Oefentekst

Hoge Raad, 21-12-2018, ECLI:NL:HR:2018:2414, 18/00924
Hoge Raad, 21-12-2018, ECLI:NL:HR:2018:2414, 18/00924
Gegevens
- Instantie
- Hoge Raad
- Datum uitspraak
- 21 december 2018
- Datum publicatie
- 21 december 2018
- ECLI
- ECLI:NL:HR:2018:2414
- Formele relaties
- In cassatie op : ECLI:NL:GHARL:2018:771
- Zaaknummer
- 18/00924
Inhoudsindicatie
HR verklaart het beroep in cassatie ongegrond. Zie ook 18/00923.
Uitspraak
21 december 2018
Nr. 18/00924
Arrest
gewezen op het beroep in cassatie van [X] te [Z] (hierna: belanghebbende) tegen de uitspraak van het Gerechtshof Arnhem-Leeuwarden van 23 januari 2018, nr. 16/01159, op het hoger beroep van belanghebbende tegen een uitspraak van de Rechtbank Gelderland (nr. ARN 15/2714) betreffende de aan belanghebbende over het tijdvak 1 januari 2008 tot en met 31 december 2012 opgelegde naheffingsaanslag in de omzetbelasting.
1 Geding in cassatie
Belanghebbende heeft tegen ’s Hofs uitspraak beroep in cassatie ingesteld en daarbij een middel voorgesteld.
De Staatssecretaris van Financiën heeft een verweerschrift ingediend.
Belanghebbende heeft een conclusie van repliek ingediend.
2 Beoordeling van het middel
Het middel faalt op de gronden die zijn vermeld in het heden in de zaak met nummer 18/00923 tussen dezelfde partijen uitgesproken arrest van de Hoge Raad.
3 Proceskosten
De Hoge Raad acht geen termen aanwezig voor een veroordeling in de proceskosten.

Te onderzoeken gegevens
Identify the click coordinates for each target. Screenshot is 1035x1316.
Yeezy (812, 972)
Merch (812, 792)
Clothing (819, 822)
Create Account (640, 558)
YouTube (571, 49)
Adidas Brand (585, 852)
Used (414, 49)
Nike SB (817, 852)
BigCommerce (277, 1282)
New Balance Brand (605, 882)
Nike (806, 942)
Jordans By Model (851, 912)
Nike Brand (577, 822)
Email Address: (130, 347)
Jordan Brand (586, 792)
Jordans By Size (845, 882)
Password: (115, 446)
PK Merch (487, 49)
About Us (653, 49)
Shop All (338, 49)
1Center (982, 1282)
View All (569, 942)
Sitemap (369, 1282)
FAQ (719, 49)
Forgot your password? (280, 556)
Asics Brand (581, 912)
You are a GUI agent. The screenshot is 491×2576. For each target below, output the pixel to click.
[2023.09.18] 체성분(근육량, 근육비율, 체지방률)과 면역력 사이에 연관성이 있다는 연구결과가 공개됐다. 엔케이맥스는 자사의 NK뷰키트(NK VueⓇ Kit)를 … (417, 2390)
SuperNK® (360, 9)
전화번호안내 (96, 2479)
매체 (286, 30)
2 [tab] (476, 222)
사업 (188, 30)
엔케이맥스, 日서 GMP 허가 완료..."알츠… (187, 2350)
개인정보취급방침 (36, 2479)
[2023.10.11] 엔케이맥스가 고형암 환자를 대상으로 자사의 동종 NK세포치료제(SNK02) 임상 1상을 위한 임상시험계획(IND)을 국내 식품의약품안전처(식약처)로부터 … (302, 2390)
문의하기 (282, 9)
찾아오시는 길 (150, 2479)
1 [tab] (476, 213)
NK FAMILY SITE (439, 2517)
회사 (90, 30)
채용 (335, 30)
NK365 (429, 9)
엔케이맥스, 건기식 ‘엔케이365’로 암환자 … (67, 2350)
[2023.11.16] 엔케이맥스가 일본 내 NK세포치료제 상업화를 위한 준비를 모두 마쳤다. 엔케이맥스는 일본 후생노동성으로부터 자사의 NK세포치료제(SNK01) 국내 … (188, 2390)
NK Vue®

Te verrichten opdracht
Over welk tijdvak is volgens de oefentekst de naheffingsaanslag in de omzetbelasting opgelegd?

Schriftelijk antwoord
De naheffingsaanslag is opgelegd over het tijdvak 1 januari 2008 tot en met 31 december 2012.